Running the B200 in production on GMI Cloud
A throughput advantage only shows up on your invoice if the platform delivers the full bandwidth the card advertises. GMI Cloud's bare metal B200 and H200 instances run with no hypervisor, delivering 100% of the advertised memory bandwidth (8.0 TB/s on the B200 and 4.80 TB/s on the H200) to your workload, because virtualized environments commonly skim throughput before the GPU sees your traffic. For a bandwidth-bound decode loop, that skim is the difference between clearing the 1.54x break-even and falling short of it.
GMI Cloud is optimized specifically for AI inference, with NVIDIA Reference Architecture validation and a 99.99% platform availability SLA. Bare metal B200 instances ship with root access and a preconfigured stack including recent CUDA, TensorRT-LLM, and vLLM, so the time from provisioning to first token is short and you can start measuring real throughput immediately.
GMI Cloud is best suited for teams that have profiled an inference workload, confirmed it is bandwidth-bound at production batch sizes, and want the B200's throughput without hypervisor overhead eroding it.
- Best for: large or FP4 models where one B200 replaces multiple H200s and removes sharding overhead.
- Best for: sustained, high-concurrency decode that can saturate 8.0 TB/s.
- Not ideal for: small models or bursty traffic that leave the B200 underutilized, where the H200 or serverless is cheaper.

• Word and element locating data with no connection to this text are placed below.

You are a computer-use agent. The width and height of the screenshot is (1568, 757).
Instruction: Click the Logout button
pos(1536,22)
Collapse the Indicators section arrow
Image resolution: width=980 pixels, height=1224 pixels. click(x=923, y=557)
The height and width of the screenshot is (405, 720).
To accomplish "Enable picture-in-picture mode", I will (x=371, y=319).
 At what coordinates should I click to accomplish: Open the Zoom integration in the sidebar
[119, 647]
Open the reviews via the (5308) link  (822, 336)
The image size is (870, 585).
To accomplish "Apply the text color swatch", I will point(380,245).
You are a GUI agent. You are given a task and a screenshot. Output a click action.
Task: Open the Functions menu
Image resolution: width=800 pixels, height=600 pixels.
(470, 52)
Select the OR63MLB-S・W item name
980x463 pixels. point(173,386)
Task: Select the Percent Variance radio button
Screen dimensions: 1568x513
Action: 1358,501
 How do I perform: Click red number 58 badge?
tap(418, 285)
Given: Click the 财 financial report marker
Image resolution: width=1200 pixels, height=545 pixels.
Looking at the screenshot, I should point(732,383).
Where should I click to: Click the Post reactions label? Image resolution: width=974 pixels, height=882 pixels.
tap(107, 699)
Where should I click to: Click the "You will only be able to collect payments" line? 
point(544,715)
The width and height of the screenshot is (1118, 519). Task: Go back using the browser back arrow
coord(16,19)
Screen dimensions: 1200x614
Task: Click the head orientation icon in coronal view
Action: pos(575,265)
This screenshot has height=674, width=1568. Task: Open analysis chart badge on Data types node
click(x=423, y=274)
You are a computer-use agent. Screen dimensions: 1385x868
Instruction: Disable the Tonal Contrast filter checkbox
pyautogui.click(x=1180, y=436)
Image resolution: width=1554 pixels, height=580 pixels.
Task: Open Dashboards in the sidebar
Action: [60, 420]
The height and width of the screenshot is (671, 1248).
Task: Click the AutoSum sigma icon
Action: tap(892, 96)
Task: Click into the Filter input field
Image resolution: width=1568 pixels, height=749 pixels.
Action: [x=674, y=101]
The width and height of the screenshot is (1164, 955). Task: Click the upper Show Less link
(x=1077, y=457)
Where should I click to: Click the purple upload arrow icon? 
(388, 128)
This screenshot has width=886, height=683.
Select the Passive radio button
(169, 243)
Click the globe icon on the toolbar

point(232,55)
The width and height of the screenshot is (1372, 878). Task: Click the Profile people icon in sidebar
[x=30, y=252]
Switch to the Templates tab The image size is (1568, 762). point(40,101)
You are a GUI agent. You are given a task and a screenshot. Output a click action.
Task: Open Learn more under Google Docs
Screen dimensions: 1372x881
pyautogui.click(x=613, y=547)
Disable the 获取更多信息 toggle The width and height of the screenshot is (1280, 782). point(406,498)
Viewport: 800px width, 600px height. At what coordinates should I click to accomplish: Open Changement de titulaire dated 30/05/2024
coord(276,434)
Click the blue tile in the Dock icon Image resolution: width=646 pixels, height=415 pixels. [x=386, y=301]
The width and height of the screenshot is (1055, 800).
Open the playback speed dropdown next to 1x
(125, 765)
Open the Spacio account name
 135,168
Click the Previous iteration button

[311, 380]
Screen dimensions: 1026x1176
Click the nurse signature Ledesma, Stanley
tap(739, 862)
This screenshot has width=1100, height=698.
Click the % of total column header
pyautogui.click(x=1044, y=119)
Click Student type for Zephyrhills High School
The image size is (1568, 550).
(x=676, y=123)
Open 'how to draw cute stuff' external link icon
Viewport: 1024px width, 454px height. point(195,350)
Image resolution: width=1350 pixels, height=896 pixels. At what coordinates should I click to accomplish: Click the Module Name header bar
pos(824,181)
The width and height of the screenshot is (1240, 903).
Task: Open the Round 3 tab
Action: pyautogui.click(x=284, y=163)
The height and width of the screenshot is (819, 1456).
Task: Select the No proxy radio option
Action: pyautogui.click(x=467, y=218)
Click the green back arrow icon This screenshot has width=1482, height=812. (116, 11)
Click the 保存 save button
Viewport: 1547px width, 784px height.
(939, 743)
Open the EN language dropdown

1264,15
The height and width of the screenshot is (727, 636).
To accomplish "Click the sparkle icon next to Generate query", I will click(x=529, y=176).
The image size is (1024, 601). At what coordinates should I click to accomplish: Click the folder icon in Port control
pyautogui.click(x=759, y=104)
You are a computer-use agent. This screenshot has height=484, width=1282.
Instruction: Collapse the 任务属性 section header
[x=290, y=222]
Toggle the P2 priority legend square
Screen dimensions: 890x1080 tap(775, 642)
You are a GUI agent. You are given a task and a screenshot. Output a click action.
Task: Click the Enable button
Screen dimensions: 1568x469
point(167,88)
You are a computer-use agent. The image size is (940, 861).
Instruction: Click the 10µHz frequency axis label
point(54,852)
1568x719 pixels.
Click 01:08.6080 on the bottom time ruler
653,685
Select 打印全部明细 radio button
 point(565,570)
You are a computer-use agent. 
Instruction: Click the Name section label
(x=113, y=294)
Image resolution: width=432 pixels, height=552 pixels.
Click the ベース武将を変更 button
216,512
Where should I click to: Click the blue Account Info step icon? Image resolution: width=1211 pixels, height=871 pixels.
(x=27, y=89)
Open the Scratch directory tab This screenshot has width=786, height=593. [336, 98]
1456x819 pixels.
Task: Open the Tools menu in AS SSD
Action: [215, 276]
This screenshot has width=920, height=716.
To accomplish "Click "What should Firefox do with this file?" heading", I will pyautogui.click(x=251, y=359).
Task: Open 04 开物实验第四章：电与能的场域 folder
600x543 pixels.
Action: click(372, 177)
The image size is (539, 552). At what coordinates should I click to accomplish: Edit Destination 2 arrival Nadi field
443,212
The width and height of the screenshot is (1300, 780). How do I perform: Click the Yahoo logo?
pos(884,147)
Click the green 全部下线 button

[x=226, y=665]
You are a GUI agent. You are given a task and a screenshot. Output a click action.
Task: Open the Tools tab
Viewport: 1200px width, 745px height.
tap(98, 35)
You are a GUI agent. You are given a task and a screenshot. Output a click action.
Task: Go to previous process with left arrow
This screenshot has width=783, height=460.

To verify current rates and instance configurations before you commit, the live numbers are on the GMI Cloud pricing page, and deployment details are documented at docs.gmicloud.ai.
Measure Throughput First, Then Decide on the B200
The B200 is the cheaper card in production exactly when it produces more than 1.54x the tokens per second of an H200, and the more expensive mistake when it does not. Before you compare hourly rates, run your actual model on both cards at production batch sizes and read the cost per token, not the cost per hour. If the B200 clears the break-even, it lowers your bill while raising your throughput ceiling. If it does not, the H200 keeps your cost per token lower and leaves the premium in your budget. Profile the workload, do the division, then rent the card the math points to.